J.L : On avait aussi une façon de communiquer qui était le langage du peintre. On pouvait se parler en couleur. Un peu plus rouge, jaune ou bleu. Je n'osais pas au départ, mais il m'a rassuré là dessus. Il a très vite compris.
"Un peu plus bleu", cela donne quoi musicalement ?
P.P : Un peu plus bleu, pour moi c'est plus liquide. Pour la forêt, il fallait que je compose une musique vert sombre. Jean-François est très musicien, il a une sensibilité dans ce domaine. Il maîtrise même la composition musicale... par le montage. Le morceau de violoncelle seul lors de l'arrivée dans l'atelier, je ne l'ai pas composé de cette manière-là, les éléments musicaux n'étaient pas rangés dans cet ordre, cela est un travail de ciseau qui me convient. Il a mis les éléments dans le sens qui lui convenait, avec des silences qui sont très importants en musique. Je trouve cette manière de faire remarquable.

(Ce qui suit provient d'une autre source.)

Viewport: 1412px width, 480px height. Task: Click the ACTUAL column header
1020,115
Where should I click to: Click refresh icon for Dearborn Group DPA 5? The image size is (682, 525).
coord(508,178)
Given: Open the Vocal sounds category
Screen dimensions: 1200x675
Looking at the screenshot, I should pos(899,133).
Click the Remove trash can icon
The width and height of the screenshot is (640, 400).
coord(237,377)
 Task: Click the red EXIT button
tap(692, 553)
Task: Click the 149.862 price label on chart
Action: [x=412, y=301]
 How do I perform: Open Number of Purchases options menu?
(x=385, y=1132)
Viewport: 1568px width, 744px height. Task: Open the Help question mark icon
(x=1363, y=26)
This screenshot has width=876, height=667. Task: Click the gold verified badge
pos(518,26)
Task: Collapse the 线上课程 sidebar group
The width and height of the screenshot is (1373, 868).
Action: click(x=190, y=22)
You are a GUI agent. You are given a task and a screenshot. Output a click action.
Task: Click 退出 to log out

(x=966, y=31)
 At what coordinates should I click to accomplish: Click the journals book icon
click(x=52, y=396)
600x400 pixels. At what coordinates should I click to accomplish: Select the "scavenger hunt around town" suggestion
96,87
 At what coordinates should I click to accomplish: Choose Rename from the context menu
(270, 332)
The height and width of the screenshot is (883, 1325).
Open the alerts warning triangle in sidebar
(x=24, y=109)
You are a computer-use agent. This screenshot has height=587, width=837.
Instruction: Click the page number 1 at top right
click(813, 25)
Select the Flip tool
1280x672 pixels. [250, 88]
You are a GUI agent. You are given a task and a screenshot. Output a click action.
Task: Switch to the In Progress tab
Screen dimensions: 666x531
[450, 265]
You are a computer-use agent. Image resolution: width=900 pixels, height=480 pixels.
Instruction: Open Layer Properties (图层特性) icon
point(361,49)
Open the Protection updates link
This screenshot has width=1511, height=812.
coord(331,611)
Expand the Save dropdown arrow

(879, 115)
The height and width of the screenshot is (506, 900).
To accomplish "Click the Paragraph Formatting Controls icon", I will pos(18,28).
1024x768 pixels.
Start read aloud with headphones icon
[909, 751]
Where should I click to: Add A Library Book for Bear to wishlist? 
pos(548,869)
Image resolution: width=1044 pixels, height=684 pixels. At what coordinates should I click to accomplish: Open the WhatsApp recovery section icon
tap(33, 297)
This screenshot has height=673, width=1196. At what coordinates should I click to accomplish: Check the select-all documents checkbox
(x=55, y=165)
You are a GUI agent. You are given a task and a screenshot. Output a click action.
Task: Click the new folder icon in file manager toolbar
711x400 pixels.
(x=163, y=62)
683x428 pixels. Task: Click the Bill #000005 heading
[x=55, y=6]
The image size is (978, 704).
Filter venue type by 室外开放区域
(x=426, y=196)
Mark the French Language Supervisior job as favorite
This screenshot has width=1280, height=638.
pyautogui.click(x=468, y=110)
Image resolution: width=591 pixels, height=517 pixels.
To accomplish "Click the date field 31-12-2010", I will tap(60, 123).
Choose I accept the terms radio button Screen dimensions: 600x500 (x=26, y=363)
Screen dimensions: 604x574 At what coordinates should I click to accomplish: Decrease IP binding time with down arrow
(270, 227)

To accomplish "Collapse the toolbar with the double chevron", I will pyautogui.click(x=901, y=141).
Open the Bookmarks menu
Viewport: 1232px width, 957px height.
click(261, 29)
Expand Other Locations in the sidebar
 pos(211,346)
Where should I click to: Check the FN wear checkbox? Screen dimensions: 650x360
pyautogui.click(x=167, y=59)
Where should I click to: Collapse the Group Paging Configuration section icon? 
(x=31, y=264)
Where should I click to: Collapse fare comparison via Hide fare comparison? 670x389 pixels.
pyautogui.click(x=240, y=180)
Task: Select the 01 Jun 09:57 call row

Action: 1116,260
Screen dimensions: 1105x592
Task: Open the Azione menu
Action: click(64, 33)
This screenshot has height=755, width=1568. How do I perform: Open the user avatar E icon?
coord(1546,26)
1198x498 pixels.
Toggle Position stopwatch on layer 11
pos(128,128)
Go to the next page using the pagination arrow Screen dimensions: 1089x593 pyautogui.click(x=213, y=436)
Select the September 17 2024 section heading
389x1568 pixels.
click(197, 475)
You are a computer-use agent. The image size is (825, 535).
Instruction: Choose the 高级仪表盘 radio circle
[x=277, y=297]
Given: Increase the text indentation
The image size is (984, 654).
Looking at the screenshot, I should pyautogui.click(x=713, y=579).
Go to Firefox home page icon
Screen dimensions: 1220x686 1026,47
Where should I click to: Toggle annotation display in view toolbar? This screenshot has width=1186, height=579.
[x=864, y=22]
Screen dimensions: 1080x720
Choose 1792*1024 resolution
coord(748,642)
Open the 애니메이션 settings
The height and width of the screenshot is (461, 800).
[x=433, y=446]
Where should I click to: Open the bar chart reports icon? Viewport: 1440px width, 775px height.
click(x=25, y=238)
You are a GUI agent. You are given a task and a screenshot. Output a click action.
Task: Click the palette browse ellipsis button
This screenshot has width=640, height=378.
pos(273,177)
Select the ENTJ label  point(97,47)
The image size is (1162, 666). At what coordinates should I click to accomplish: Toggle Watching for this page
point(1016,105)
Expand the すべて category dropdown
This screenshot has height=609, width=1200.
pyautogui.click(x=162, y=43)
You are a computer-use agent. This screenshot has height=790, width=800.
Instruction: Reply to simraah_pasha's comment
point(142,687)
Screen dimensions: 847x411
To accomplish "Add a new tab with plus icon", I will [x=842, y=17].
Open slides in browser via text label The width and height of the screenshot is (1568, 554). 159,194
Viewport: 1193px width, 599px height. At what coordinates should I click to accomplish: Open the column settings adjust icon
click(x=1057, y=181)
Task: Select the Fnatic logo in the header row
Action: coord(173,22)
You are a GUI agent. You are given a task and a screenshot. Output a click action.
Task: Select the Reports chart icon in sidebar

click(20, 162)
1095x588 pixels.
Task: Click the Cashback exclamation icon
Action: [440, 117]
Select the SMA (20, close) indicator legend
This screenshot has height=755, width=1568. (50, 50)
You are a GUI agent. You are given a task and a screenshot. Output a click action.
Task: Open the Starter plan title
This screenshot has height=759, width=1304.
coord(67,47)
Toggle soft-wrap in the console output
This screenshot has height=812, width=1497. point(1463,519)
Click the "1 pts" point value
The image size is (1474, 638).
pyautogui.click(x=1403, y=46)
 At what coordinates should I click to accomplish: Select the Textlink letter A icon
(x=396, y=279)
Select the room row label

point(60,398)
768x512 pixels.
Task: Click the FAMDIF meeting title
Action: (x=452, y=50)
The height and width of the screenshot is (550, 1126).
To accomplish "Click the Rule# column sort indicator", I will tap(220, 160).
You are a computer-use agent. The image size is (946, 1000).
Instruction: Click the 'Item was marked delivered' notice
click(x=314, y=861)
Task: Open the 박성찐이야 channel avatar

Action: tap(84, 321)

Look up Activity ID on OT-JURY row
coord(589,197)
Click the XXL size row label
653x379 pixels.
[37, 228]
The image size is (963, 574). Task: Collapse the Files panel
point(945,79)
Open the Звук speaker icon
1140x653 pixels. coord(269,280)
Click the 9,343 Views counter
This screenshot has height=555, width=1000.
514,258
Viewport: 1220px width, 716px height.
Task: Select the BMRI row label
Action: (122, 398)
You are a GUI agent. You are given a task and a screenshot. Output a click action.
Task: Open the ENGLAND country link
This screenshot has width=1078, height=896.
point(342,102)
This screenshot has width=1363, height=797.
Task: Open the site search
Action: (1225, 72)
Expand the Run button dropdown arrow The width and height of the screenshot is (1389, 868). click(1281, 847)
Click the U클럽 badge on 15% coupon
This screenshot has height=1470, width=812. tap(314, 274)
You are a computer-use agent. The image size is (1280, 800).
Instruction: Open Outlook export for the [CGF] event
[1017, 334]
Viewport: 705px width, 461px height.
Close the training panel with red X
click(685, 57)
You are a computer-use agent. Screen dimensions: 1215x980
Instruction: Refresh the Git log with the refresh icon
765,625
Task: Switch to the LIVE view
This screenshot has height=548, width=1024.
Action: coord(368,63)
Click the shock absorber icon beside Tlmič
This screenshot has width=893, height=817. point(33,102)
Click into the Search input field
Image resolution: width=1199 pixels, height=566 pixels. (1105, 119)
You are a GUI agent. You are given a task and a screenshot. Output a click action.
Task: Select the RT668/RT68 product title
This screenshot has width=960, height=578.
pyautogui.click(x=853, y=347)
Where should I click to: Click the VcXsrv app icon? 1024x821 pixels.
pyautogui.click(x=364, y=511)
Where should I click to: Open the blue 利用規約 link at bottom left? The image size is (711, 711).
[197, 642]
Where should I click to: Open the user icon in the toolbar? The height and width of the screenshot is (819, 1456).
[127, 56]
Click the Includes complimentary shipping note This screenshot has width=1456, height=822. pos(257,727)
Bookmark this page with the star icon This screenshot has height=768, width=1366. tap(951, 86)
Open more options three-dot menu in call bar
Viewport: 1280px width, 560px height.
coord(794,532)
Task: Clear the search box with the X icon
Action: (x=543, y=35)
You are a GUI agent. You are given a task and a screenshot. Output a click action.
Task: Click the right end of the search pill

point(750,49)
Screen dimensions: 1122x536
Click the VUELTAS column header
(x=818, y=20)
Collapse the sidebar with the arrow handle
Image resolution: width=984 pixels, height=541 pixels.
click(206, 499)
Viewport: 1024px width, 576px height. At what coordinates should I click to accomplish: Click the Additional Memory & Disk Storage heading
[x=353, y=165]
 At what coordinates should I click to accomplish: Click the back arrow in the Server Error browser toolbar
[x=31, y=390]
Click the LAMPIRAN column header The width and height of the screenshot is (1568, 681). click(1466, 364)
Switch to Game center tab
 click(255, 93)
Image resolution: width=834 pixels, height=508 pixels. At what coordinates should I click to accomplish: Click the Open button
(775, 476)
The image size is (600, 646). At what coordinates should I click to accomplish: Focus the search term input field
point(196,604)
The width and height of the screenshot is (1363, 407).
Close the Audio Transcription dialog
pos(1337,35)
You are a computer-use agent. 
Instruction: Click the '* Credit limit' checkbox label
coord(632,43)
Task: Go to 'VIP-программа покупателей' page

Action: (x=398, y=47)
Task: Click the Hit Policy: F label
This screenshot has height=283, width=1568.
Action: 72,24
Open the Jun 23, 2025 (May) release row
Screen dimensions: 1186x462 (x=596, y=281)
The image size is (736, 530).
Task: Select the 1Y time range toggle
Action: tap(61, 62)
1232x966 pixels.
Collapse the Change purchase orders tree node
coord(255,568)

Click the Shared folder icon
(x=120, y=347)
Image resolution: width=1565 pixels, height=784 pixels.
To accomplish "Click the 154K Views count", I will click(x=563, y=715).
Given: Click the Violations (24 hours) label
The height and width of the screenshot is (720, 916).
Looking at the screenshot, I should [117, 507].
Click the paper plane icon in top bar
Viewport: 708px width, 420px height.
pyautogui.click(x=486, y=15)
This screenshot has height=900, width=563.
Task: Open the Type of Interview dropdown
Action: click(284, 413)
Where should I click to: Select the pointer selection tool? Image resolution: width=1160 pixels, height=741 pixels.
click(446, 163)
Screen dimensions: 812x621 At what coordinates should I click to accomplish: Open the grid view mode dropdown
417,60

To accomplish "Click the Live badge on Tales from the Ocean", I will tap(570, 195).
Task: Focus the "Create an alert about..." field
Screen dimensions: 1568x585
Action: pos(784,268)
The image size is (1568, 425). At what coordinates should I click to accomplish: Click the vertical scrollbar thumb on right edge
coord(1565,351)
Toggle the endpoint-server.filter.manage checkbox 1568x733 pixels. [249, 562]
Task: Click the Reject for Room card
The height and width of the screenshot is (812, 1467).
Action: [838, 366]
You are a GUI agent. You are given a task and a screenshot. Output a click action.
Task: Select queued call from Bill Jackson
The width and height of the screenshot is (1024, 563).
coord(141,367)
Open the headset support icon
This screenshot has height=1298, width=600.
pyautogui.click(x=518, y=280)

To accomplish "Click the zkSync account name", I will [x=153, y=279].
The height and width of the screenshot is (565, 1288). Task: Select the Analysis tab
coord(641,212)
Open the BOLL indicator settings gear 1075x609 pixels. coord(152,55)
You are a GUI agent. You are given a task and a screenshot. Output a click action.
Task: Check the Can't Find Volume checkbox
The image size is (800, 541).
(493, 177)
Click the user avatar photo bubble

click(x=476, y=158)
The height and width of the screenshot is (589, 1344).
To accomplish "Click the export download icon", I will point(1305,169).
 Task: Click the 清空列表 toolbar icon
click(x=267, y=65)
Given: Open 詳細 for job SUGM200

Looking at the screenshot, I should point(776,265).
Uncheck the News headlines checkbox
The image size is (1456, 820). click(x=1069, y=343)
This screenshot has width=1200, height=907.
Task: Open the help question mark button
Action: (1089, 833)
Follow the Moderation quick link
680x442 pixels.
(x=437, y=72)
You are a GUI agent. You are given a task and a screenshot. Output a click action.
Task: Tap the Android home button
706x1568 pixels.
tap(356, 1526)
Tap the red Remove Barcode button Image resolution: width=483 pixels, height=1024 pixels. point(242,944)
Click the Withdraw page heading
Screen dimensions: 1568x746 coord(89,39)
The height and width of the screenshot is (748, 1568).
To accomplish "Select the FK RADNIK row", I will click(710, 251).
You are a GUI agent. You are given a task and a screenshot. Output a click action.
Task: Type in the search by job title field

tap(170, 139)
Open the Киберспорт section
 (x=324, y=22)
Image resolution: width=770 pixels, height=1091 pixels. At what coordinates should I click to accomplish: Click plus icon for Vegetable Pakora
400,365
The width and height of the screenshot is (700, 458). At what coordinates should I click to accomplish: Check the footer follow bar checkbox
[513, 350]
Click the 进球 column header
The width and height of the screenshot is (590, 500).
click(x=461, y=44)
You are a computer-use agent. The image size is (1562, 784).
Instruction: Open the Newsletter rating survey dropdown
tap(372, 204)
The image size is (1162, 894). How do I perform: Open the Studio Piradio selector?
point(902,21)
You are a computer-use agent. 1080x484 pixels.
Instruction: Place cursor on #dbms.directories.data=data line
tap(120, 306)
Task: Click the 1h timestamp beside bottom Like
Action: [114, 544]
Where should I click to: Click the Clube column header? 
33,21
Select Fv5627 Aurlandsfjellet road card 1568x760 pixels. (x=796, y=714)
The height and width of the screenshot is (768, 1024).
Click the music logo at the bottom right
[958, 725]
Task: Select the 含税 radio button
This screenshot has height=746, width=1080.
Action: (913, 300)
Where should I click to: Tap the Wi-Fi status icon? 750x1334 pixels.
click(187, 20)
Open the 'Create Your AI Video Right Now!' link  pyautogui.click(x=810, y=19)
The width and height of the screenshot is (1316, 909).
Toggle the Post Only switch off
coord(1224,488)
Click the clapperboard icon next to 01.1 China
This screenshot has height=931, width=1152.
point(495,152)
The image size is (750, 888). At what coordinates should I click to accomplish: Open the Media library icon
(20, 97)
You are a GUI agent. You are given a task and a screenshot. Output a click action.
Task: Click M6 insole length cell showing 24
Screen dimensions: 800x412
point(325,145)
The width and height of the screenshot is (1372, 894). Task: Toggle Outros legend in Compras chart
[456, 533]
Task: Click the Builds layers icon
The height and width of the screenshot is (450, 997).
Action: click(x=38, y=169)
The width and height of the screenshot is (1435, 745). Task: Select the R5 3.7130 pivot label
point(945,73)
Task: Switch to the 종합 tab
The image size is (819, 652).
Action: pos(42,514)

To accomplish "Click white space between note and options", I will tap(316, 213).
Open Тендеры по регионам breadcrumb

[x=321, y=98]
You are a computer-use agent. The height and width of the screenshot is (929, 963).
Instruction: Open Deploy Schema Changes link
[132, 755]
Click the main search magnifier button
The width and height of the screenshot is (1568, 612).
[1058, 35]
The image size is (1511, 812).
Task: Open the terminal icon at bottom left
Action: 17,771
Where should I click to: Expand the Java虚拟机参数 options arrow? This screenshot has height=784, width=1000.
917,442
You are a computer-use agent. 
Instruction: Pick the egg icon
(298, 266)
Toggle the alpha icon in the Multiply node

Y avait-il des choses musicalement que vous refusiez pour votre film ?
J.L : On a convenu très rapidement qu'il ne fallait pas souligner le ton du film. Quand la musique souligne trop un sentiment ou une action, on a l'impression d'une surenchère comme si l'image ne suffisait pas. On a donc fait en sorte de maintenir une distance, et même dans le montage, on s'est arrangé à ce que la ponctuation musicale ne corresponde pas à une action, mais au sentiment que ressent le personnage, qui peut être avant ou après l'action. Lorsque Claire est prisonnière, elle est d'abord surprise avant d'avoir peur. Ce qui est plus réaliste.
La BO est variée, passant du jazz à l'orchestre et au piano seul...
P.P : La variété de style est rendue possible par le passage d'un tableau dans l'autre. Ce qui m'a amusé, c'est de trouver l'ambiance musicale qui s'accorde à chaque tableau proposé. C'était jouissif de composer dans des styles si divers.
Enfin, Jean-François vous avez travaillé avec Alexandre Desplat sur LE CHATEAU DES SINGES, avez-vous essayé de le contacter pour vos films suivant ?
J.L : Si, je l'ai appelé pour LE TABLEAU, mais il ne m'a pas répondu. Il faut passer par son agent en plus. Cette collaboration était particulière. Alexandre Desplat voulait la bande terminée, le master final. On a très peu parlé. Il m'a proposé des choses, je lui ai donné mon avis, puis il a enregistré sa partition. Avec Christophe Héral sur L'ILE DE BLACK MOR c'était autre chose, en s'impliquant très tôt, tout le long des 3 ou 4 années de l'élaboration du film.